## WHAT THE TASK REQUIRES
With the images set aside, retype every record below character for character.

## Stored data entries
↓
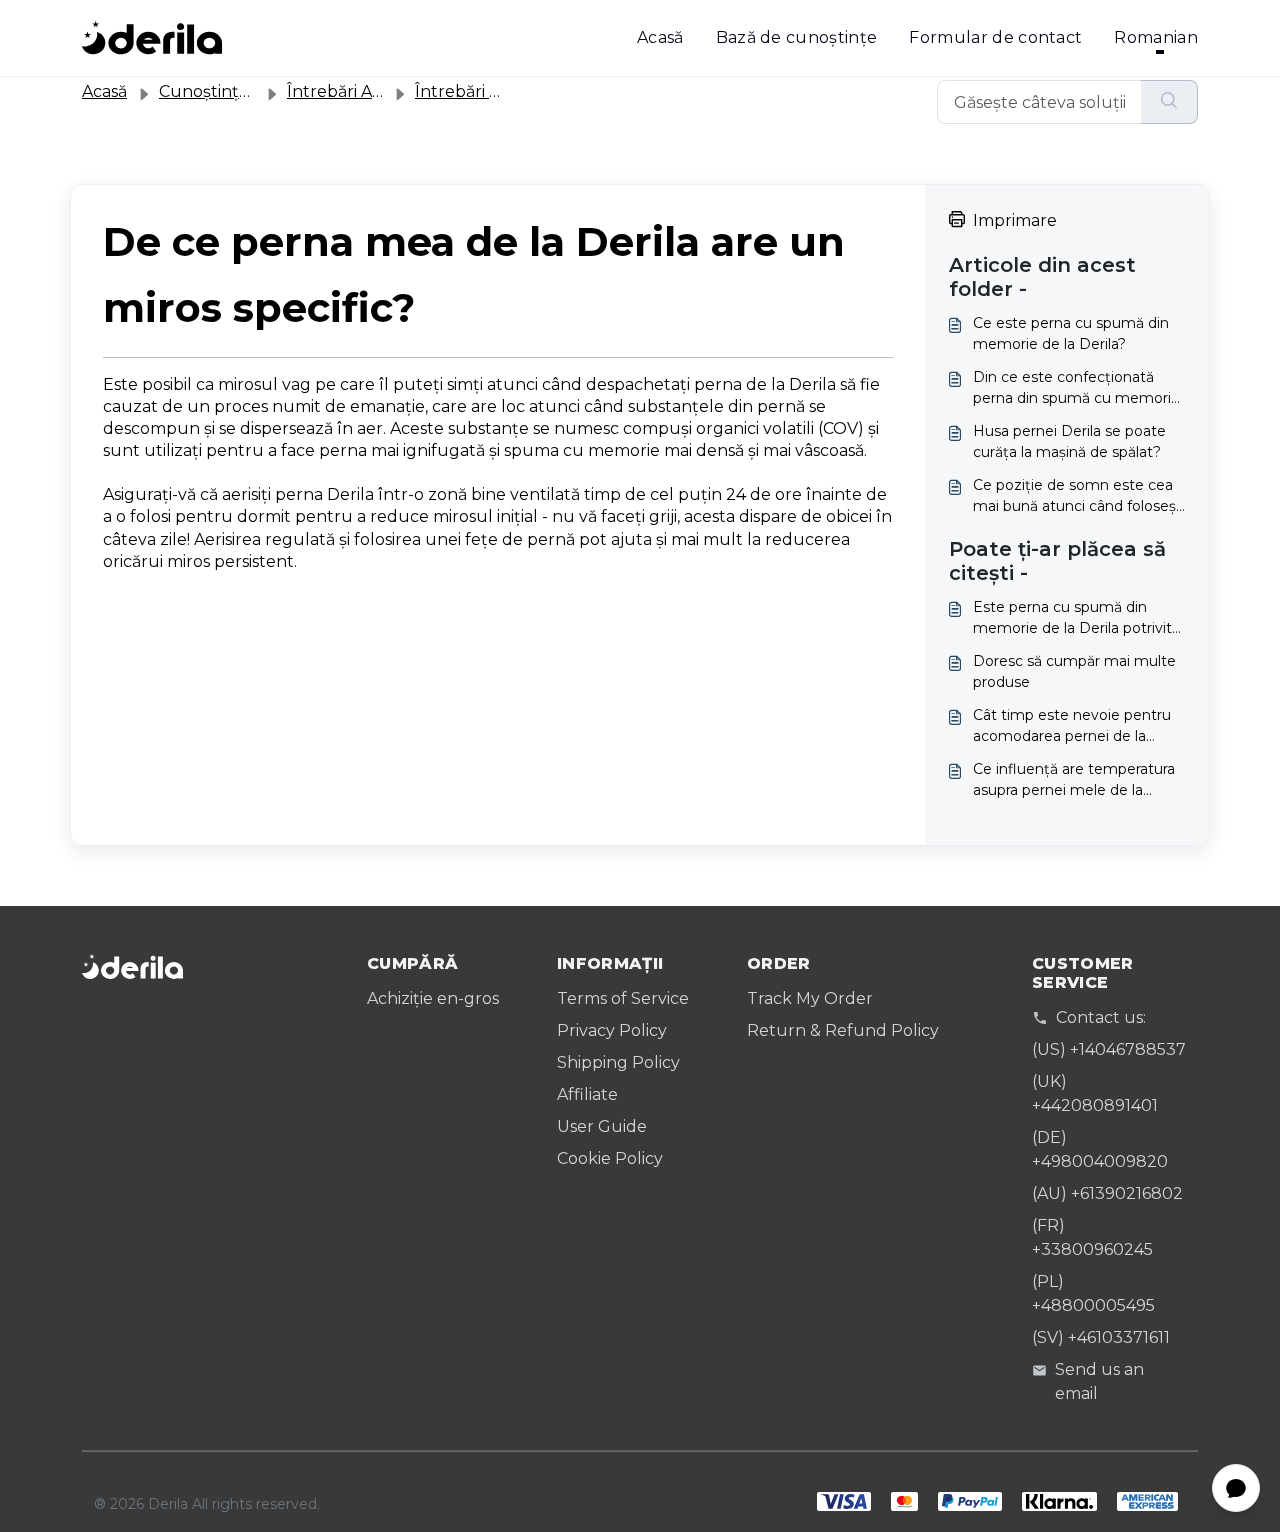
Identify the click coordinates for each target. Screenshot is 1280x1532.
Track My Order (810, 998)
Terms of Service (623, 998)
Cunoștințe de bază (237, 91)
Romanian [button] (1156, 37)
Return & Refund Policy (843, 1030)
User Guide (602, 1126)
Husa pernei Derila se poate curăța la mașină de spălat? (1069, 441)
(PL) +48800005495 (1093, 1293)
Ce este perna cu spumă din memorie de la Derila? (1071, 333)
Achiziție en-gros (433, 998)
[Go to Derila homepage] (152, 38)
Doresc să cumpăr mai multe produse (1074, 671)
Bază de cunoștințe (797, 37)
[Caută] (1169, 102)
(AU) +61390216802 (1107, 1193)
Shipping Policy (618, 1062)
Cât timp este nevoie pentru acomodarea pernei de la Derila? (1072, 726)
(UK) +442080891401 (1095, 1093)
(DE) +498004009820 (1100, 1149)
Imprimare (1015, 220)
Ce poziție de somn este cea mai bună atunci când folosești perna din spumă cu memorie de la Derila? (1079, 496)
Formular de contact (995, 37)
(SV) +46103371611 (1101, 1337)
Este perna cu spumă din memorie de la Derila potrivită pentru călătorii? (1076, 618)
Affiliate (587, 1094)
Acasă (660, 37)
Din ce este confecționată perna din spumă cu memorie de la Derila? (1076, 388)
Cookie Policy (610, 1158)
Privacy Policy (612, 1030)
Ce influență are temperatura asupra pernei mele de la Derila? (1074, 780)
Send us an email (1099, 1381)
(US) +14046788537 (1109, 1049)
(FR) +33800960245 (1092, 1237)
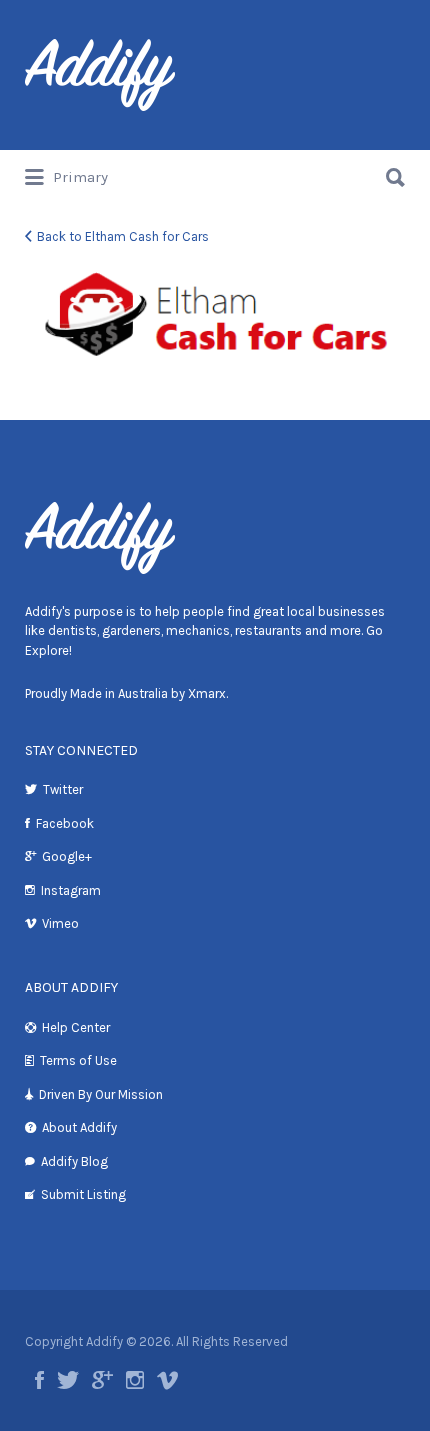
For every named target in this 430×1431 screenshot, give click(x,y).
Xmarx (207, 693)
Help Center (76, 1027)
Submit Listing (83, 1194)
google (102, 1380)
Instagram (71, 890)
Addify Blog (74, 1161)
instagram (135, 1380)
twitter (68, 1380)
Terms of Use (78, 1060)
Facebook (65, 823)
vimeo (167, 1380)
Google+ (67, 856)
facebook (39, 1380)
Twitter (63, 789)
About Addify (79, 1127)
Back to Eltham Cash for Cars (123, 236)
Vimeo (60, 923)
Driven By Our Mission (101, 1094)
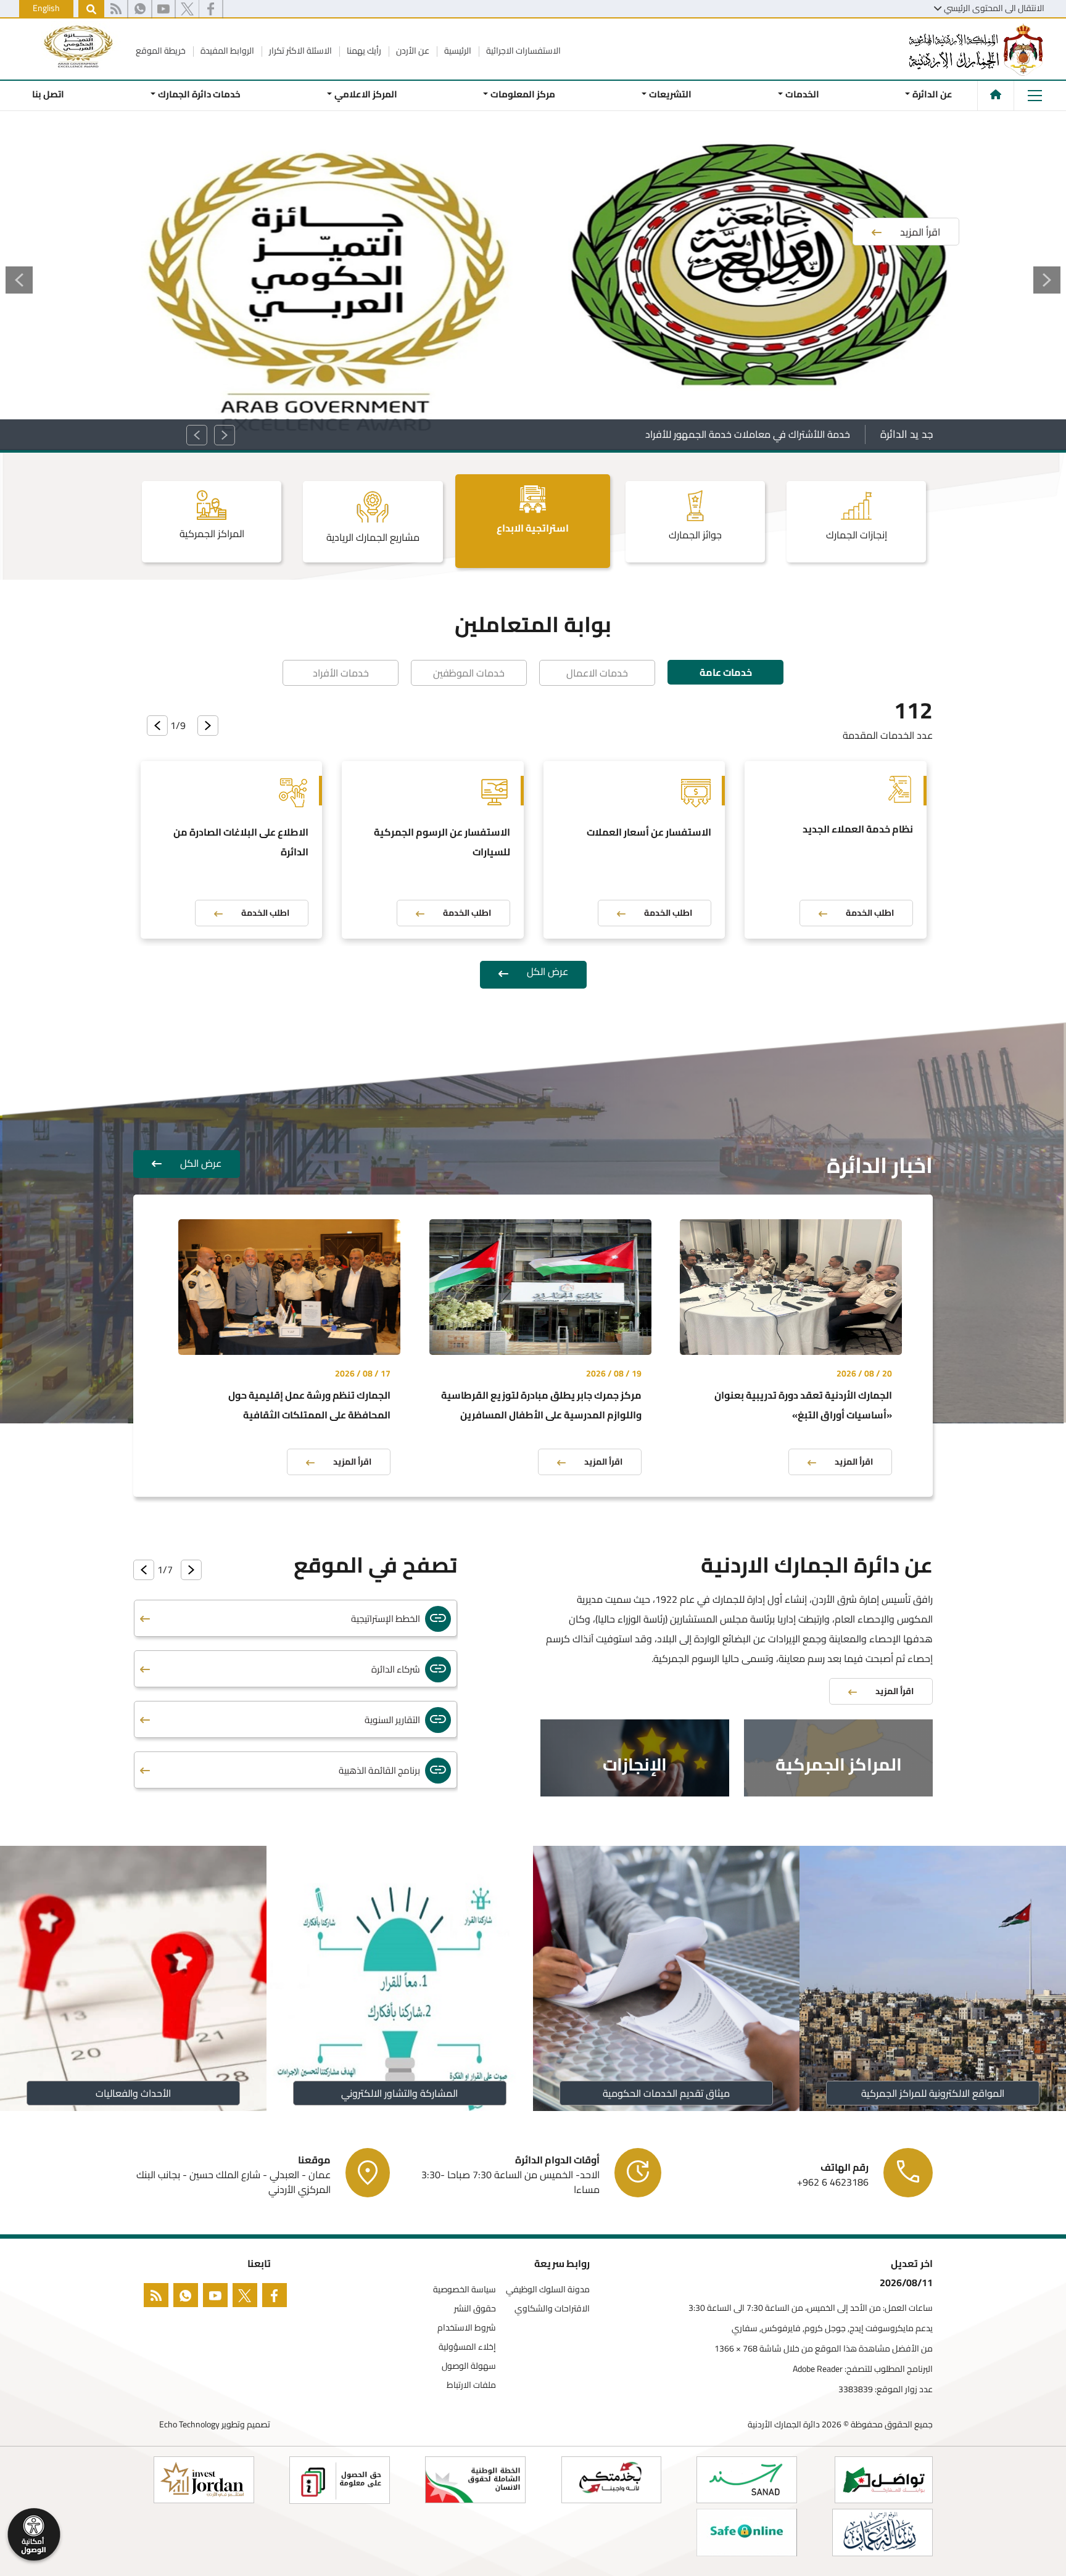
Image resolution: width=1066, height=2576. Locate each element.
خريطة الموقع (161, 51)
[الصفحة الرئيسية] (995, 94)
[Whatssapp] (188, 2297)
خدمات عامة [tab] (726, 672)
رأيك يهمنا (363, 51)
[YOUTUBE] (218, 2297)
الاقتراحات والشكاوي (552, 2308)
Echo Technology (189, 2424)
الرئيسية (456, 51)
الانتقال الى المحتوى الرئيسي (994, 8)
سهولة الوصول (469, 2366)
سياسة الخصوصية (464, 2289)
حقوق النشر (475, 2308)
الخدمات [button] (802, 94)
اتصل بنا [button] (48, 94)
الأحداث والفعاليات (133, 2093)
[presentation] (208, 726)
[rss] (115, 9)
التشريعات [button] (670, 94)
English (46, 8)
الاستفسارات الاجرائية (522, 51)
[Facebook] (210, 9)
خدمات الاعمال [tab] (597, 673)
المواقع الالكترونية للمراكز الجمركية (932, 2093)
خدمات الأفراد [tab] (341, 673)
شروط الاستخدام (466, 2327)
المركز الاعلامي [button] (365, 94)
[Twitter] (187, 9)
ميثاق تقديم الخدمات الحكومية (666, 2093)
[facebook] (277, 2297)
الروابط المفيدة (226, 51)
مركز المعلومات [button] (522, 94)
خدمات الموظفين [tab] (469, 673)
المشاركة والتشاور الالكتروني (400, 2093)
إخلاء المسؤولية (467, 2346)
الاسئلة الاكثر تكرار (299, 51)
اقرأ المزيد (854, 1462)
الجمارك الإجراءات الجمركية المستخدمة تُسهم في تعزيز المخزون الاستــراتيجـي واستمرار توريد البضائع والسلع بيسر (625, 434)
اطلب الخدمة (870, 913)
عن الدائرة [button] (932, 94)
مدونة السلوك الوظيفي (548, 2289)
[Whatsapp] (139, 9)
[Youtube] (163, 9)
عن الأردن (411, 51)
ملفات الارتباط (471, 2385)
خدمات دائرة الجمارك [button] (199, 94)
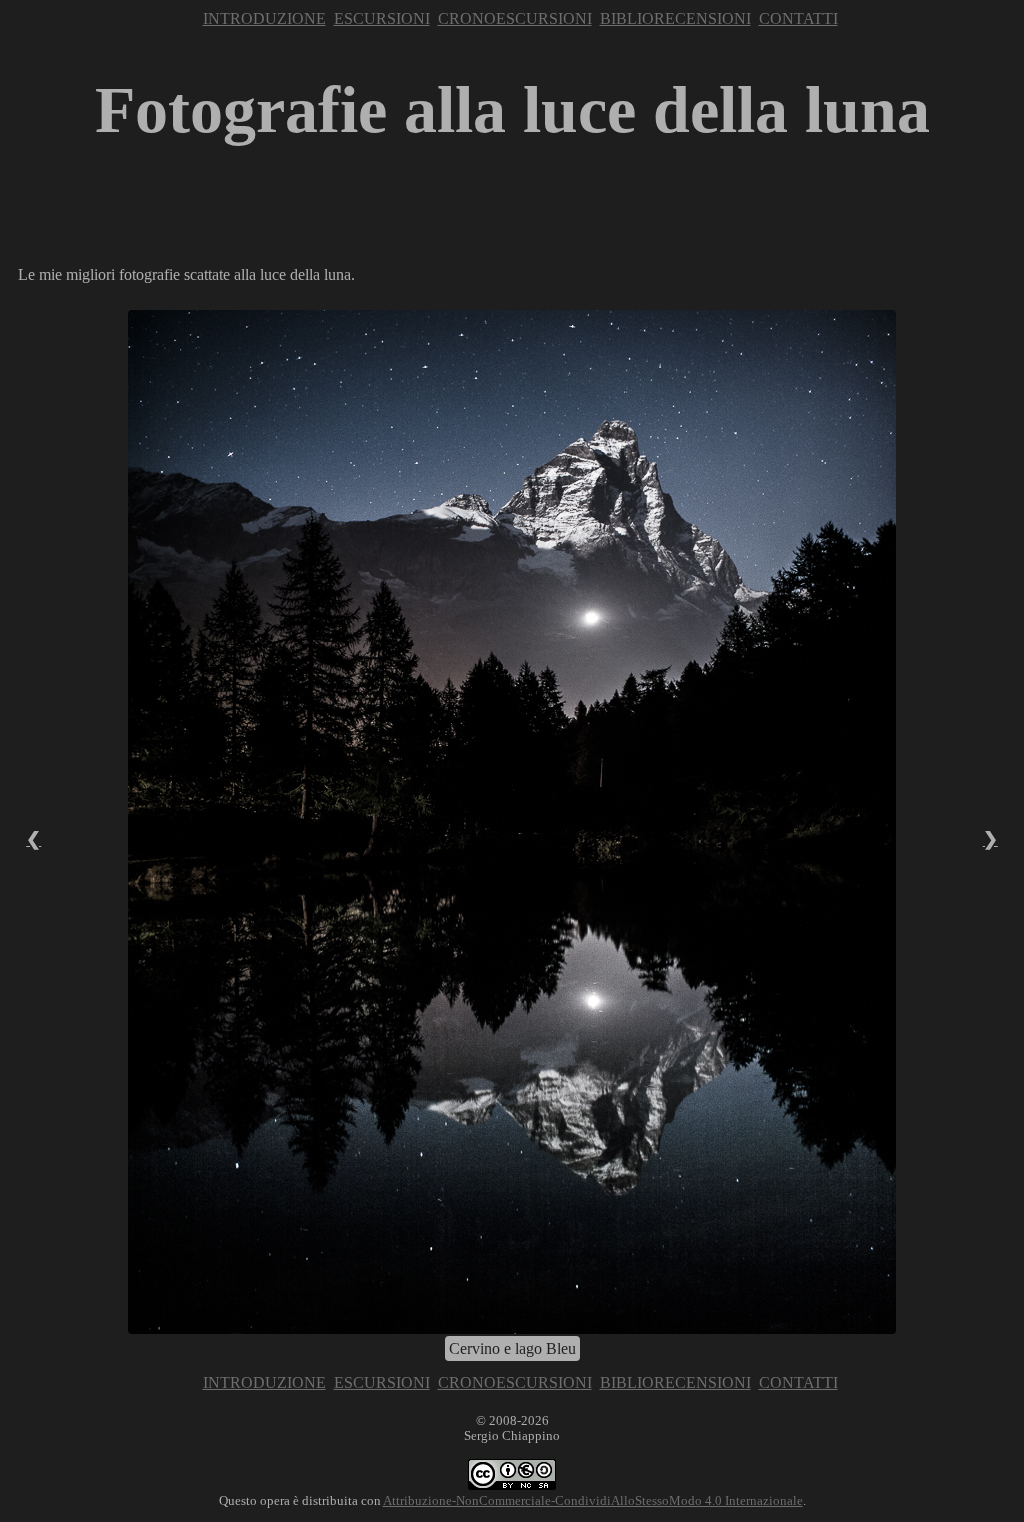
↑
## SOLUTION FOR THIS TASK
Identify the click coordinates for each target. Screenshot is 1280x1532.
Track My Order (810, 998)
Terms of Service (623, 998)
Cunoștințe de bază (237, 91)
Romanian [button] (1156, 37)
Return & Refund Policy (843, 1030)
User Guide (602, 1126)
Husa pernei Derila se poate curăța la mașină de spălat? (1069, 441)
(PL) +48800005495 (1093, 1293)
Ce este perna cu spumă din memorie de la Derila? (1071, 333)
Achiziție en-gros (433, 998)
[Go to Derila homepage] (152, 38)
Doresc să cumpăr mai multe produse (1074, 671)
Bază de cunoștințe (797, 37)
[Caută] (1169, 102)
(AU) +61390216802 (1107, 1193)
Shipping Policy (618, 1062)
Cât timp este nevoie pentru acomodarea pernei de la Derila? (1072, 726)
(UK) +442080891401 (1095, 1093)
(DE) +498004009820 (1100, 1149)
Imprimare (1015, 220)
Ce poziție de somn este cea mai bună atunci când folosești perna din spumă cu memorie de la Derila? (1079, 496)
Formular de contact (995, 37)
(SV) +46103371611 (1101, 1337)
Este perna cu spumă din memorie de la Derila potrivită pentru călătorii? (1076, 618)
Affiliate (587, 1094)
Acasă (660, 37)
Din ce este confecționată perna din spumă cu memorie de la Derila? (1076, 388)
Cookie Policy (610, 1158)
Privacy Policy (612, 1030)
Ce influență are temperatura asupra pernei mele de la Derila? (1074, 780)
Send us an email (1099, 1381)
(US) +14046788537 (1109, 1049)
(FR) +33800960245 (1092, 1237)
For every named target in this 430×1431 screenshot, give click(x,y).
Xmarx (207, 693)
Help Center (76, 1027)
Submit Listing (83, 1194)
google (102, 1380)
Instagram (71, 890)
Addify Blog (74, 1161)
instagram (135, 1380)
twitter (68, 1380)
Terms of Use (78, 1060)
Facebook (65, 823)
vimeo (167, 1380)
Google+ (67, 856)
facebook (39, 1380)
Twitter (63, 789)
About Addify (79, 1127)
Back to Eltham Cash for Cars (123, 236)
Vimeo (60, 923)
Driven By Our Mission (101, 1094)
Image resolution: width=1066, height=2576. Locate each element.
خريطة الموقع (161, 51)
[الصفحة الرئيسية] (995, 94)
[Whatssapp] (188, 2297)
خدمات عامة [tab] (726, 672)
رأيك يهمنا (363, 51)
[YOUTUBE] (218, 2297)
الاقتراحات والشكاوي (552, 2308)
Echo Technology (189, 2424)
الرئيسية (456, 51)
الانتقال الى المحتوى الرئيسي (994, 8)
سهولة الوصول (469, 2366)
سياسة الخصوصية (464, 2289)
حقوق النشر (475, 2308)
الخدمات [button] (802, 94)
اتصل بنا [button] (48, 94)
الأحداث والفعاليات (133, 2093)
[presentation] (208, 726)
[rss] (115, 9)
التشريعات [button] (670, 94)
English (46, 8)
الاستفسارات الاجرائية (522, 51)
[Facebook] (210, 9)
خدمات الاعمال [tab] (597, 673)
المواقع الالكترونية للمراكز الجمركية (932, 2093)
خدمات الأفراد [tab] (341, 673)
شروط الاستخدام (466, 2327)
المركز الاعلامي [button] (365, 94)
[Twitter] (187, 9)
ميثاق تقديم الخدمات الحكومية (666, 2093)
[facebook] (277, 2297)
الروابط المفيدة (226, 51)
مركز المعلومات [button] (522, 94)
خدمات الموظفين [tab] (469, 673)
المشاركة والتشاور الالكتروني (400, 2093)
إخلاء المسؤولية (467, 2346)
الاسئلة الاكثر تكرار (299, 51)
اقرأ المزيد (854, 1462)
الجمارك الإجراءات الجمركية المستخدمة تُسهم في تعزيز المخزون الاستــراتيجـي واستمرار توريد البضائع والسلع بيسر (625, 434)
اطلب الخدمة (870, 913)
عن الدائرة [button] (932, 94)
مدونة السلوك الوظيفي (548, 2289)
[Whatsapp] (139, 9)
[Youtube] (163, 9)
عن الأردن (411, 51)
ملفات الارتباط (471, 2385)
خدمات دائرة الجمارك [button] (199, 94)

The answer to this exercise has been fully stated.